Book Series Papers in Mediaeval Studies, vol. 18

In the Garden of Evil

The Vices and Culture in the Middle Ages

Richard G. Newhauser (ed)

  • Pages: 570 p.
  • Size:150 x 230 mm
  • Language(s):English
  • Publication Year:2005


Temporarily Out of Stock
  • € 80,00 EXCL. VAT RETAIL PRICE
  • ISBN: 978-0-88844-818-7
  • Paperback
  • Temporarily Out of Stock


Summary

Every new treatment of the seven deadly sins as contemporary sociological or psychological phenomena, or in popularized form in the print media and the visual arts, can be considered part of the reception history of both the vices and the scholarship on the sins - making it all the more urgent for medieval scholarship to re-examine the vitally important role the vices played in the period of their broadest and original dissemination. In spite of many recent treatments of the vices in the Middle Ages, for modern scholarship to a large degree only one book has served as a comprehensive guide to this area of medieval thought: Morton Bloomfield's pioneering The Seven Deadly Sins, published more than fifty years ago.

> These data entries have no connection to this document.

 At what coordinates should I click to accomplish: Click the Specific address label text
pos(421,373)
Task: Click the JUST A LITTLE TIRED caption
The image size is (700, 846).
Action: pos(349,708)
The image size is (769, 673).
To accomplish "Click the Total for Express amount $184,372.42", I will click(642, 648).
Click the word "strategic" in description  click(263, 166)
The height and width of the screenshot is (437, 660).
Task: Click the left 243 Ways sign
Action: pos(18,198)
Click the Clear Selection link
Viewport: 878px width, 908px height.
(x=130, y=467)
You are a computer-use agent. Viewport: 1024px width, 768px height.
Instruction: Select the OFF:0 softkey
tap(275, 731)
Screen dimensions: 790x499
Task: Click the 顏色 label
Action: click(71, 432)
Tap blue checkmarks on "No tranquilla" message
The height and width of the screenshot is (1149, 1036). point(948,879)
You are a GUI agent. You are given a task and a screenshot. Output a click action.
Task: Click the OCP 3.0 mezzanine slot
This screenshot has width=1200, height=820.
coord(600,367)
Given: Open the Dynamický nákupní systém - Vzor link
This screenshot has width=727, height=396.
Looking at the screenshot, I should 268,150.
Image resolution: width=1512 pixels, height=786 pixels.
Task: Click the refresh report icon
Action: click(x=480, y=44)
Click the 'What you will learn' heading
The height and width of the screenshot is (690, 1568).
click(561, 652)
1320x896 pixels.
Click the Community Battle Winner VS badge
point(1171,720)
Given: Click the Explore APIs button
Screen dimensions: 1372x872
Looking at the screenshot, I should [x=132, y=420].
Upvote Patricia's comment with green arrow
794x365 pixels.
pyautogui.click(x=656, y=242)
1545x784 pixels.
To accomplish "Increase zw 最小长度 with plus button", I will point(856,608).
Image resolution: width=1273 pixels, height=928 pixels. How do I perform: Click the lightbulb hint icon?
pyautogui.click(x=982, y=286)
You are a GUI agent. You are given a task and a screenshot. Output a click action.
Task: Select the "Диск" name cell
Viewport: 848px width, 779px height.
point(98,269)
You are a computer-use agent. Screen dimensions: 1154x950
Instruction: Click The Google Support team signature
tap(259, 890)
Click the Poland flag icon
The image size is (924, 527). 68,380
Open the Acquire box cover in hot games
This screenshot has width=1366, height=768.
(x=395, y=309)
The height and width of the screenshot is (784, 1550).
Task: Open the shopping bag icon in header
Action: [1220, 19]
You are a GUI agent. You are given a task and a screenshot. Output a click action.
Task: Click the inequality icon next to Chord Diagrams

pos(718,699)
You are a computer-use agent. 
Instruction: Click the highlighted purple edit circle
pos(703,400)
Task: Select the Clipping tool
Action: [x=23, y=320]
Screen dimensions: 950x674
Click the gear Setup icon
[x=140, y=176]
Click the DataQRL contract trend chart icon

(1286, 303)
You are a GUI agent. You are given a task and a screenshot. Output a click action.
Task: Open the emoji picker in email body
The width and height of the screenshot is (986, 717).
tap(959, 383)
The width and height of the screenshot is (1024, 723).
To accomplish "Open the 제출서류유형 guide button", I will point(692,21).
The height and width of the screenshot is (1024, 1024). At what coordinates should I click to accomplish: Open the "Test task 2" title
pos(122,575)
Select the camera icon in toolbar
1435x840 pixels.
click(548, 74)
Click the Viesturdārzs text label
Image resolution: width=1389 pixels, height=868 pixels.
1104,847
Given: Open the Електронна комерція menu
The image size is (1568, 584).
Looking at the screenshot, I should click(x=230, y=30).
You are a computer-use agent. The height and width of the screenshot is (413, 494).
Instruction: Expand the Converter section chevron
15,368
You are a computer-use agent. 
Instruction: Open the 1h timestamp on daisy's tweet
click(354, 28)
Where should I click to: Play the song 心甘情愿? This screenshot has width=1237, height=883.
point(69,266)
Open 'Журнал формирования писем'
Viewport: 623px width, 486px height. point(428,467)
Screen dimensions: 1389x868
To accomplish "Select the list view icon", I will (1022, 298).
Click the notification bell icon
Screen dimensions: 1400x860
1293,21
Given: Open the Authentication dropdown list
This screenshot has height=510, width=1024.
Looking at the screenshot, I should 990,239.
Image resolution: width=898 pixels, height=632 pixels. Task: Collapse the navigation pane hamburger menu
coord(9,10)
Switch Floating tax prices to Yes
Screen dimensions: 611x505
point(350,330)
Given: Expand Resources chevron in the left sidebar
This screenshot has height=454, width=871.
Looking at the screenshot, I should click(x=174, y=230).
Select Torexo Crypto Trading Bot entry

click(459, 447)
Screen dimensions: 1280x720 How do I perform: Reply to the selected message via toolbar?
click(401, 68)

The present collection of essays offers the best new scholarship on the vices and aims thus both to re-examine the work begun by Bloomfield and to suggest possibilities for future research in this field in the coming decades. The areas touched on by the essays are numerous: from late-antique and late-medieval demonology to scholastic analytic philosophy, from sins of the tongue to 'motions' of the heart, from penitentials and sermons to illuminations in bibles moralisées and works in the conflictus genre, from discourse analysis to textual criticism, from gender and queer studies to social history and Begriffsgeschichte, properly so called. The study of the vices is ripe for participation in all these forms of theoretical discussion and cultural criticism. The contributors have not attempted to be exhaustive in any of them, but rather to point the way to the fruitfulness of further treatments of the vices in medieval culture.